Sender: linux-kernel-owner@vger.kernel.org
Precedence: bulk
List-ID: <linux-kernel.vger.kernel.org>
X-Mailing-List: linux-kernel@vger.kernel.org

On Tue, Sep 4, 2018 at 12:04 AM, Peter Zijlstra <peterz@infradead.org> wrote:
> On Mon, Sep 03, 2018 at 03:59:44PM -0700, Andy Lutomirski wrote:
>> The SYSCALL64 trampoline has a couple of nice properties:
>>
>>  - The usual sequence of SWAPGS followed by two GS-relative accesses to
>>    set up RSP is somewhat slow because the GS-relative accesses need
>>    to wait for SWAPGS to finish.  The trampoline approach allows
>>    RIP-relative accesses to set up RSP, which avoids the stall.
>>
>>  - The trampoline avoids any percpu access before CR3 is set up,
>>    which means that no percpu memory needs to be mapped in the user
>>    page tables.  This prevents using Meltdown to read any percpu memory
>>    outside the cpu_entry_area and prevents using timing leaks
>>    to directly locate the percpu areas.
>>
>> The downsides of using a trampoline may outweigh the upsides, however.
>> It adds an extra non-contiguous I$ cache line to system calls, and it
>> forces an indirect jump to transfer control back to the normal kernel
>> text after CR3 is set up.  The latter is because x86 lacks a 64-bit
>> direct jump instruction that could jump from the trampoline to the entry
>> text.  With retpolines enabled, the indirect jump is extremely slow.
>>
>> This patch changes the code to map the percpu TSS into the user page
>> tables to allow the non-trampoline SYSCALL64 path to work under PTI.
>> This does not add a new direct information leak, since the TSS is
>> readable by Meltdown from the cpu_entry_area alias regardless.  It
>> does allow a timing attack to locate the percpu area, but KASLR is
>> more or less a lost cause against local attack on CPUs vulnerable to
>> Meltdown regardless.  As far as I'm concerned, on current hardware,
>> KASLR is only useful to mitigate remote attacks that try to attack
>> the kernel without first gaining RCE against a vulnerable user
>> process.
>>
>> On Skylake, with CONFIG_RETPOLINE=y and KPTI on, this reduces
>> syscall overhead from ~237ns to ~228ns.
>>
>> There is a possible alternative approach: we could instead move the
>> trampoline within 2G of the entry text and make a separate copy for
>> each CPU.  Then we could use a direct jump to rejoin the normal
>> entry path.
>
> Can we have a few words on why this solution and not this alternative? I
> mean, you raise the possibility, but then surely you chose not to
> implement that. Might as well share that with us.

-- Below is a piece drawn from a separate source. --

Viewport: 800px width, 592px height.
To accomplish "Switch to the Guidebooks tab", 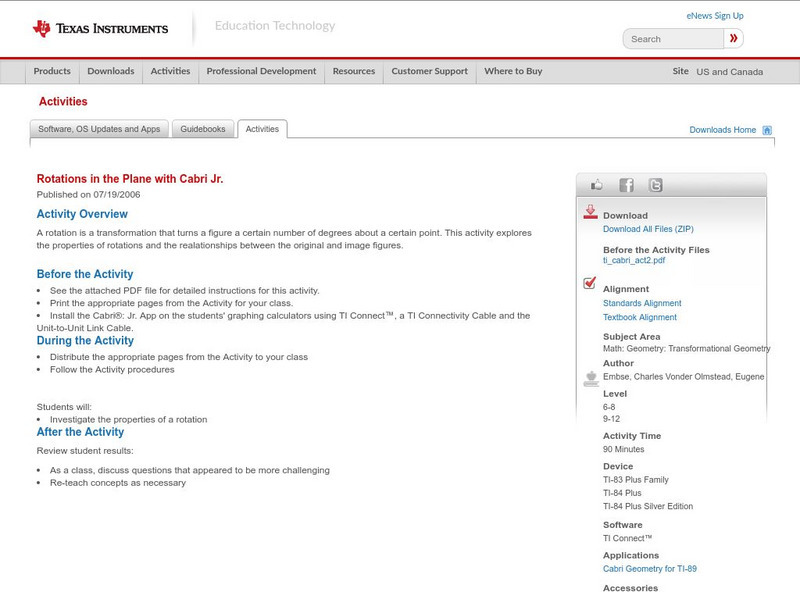I will click(x=204, y=129).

I can give some pros and cons.  With the other approach:

 - We avoid a pipeline stall.
 - We execute from an extra page and read from another extra page
during the syscall.  (The latter is because we need to use a relative
addressing mode to find sp1 -- it's the same *cacheline* we'd use
anyway, but we're accessing it using an alias, so it's an extra TLB
entry.)
 - We use more memory.  This would be one page per CPU for a simple
implementation and 64-ish bytes per CPU or one page per node for a
more complex implementation.
 - More code complexity.

I'm not convinced this is a good tradeoff.